Man shot by Buffalo Police over the weekend faces assault, weapons charges
A 60-year-old man who was shot by a Buffalo Police officer during the weekend has been charged after investigators say he struck an officer with an aluminum baseball bat during the encounter. In addition, Willie Henley has been ordered by a judge to undergo a mental health examination.
Henley continues to recover from his gunshot wounds at Erie County Medical Center, where he remains under police custody. He was arraigned remotely Monday afternoon, facing one count of Assault in the Second Degree and one count of Criminal Possession of a Weapon in the Third Degree.
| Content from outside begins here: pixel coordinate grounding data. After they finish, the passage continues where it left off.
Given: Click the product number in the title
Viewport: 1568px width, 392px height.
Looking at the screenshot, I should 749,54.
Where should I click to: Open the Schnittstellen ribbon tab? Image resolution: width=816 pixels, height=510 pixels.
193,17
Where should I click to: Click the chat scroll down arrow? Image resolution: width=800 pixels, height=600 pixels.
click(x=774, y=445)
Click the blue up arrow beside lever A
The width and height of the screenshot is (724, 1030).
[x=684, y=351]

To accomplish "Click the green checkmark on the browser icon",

Both are Class D felonies for which Henley could serve seven years in prison if convicted.
Police on Saturday responded to a call of a man acting erratically along Genesee Street. During the response, investigators say, Henley swung the bat he was carrying, twice striking a police officer. Another officer responded by shooting Henley.
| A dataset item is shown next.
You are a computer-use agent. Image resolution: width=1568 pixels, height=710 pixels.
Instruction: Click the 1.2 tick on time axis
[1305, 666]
"The evidence that we have right now is crystal clear," said Erie County District Attorney John Flynn. "There's no dispute, there's no ambiguity at all that, that Mr. Henley used deadly physical force with a baseball bat and no officer was in the process of using deadly physical force against Mr. Henley."
Flynn said his office is still studying the incident to determine whether police had justification to shoot Henley.
The officers involved were identified late Monday afternoon as Alyssa Peron and Karl Schultz. Both were placed on administrative leave, pending further investigation.
Flynn says he has observed police bodycam footage and is aware of at least three videos recorded by citizens, one of which he described as a very helpful version including something akin to a play-by-play account of the incident.
Henley is said to have a history of mental health issues. Flynn was asked why he was charged before he could undergo the two forensic evaluations ordered Monday by City Court Judge Diane Wray.
"That's not how the system works. You don't do a medical evaluation of an individual before you charge someone," he replied. "You charge someone with a crime that was committed. And then there's a process where a judge orders a forensic examination, and we go now through that process to determine if in fact, Mr. Henley is suffering from any mental health issues. We will now cross that bridge. That's not a bridge you cross before you charge someone."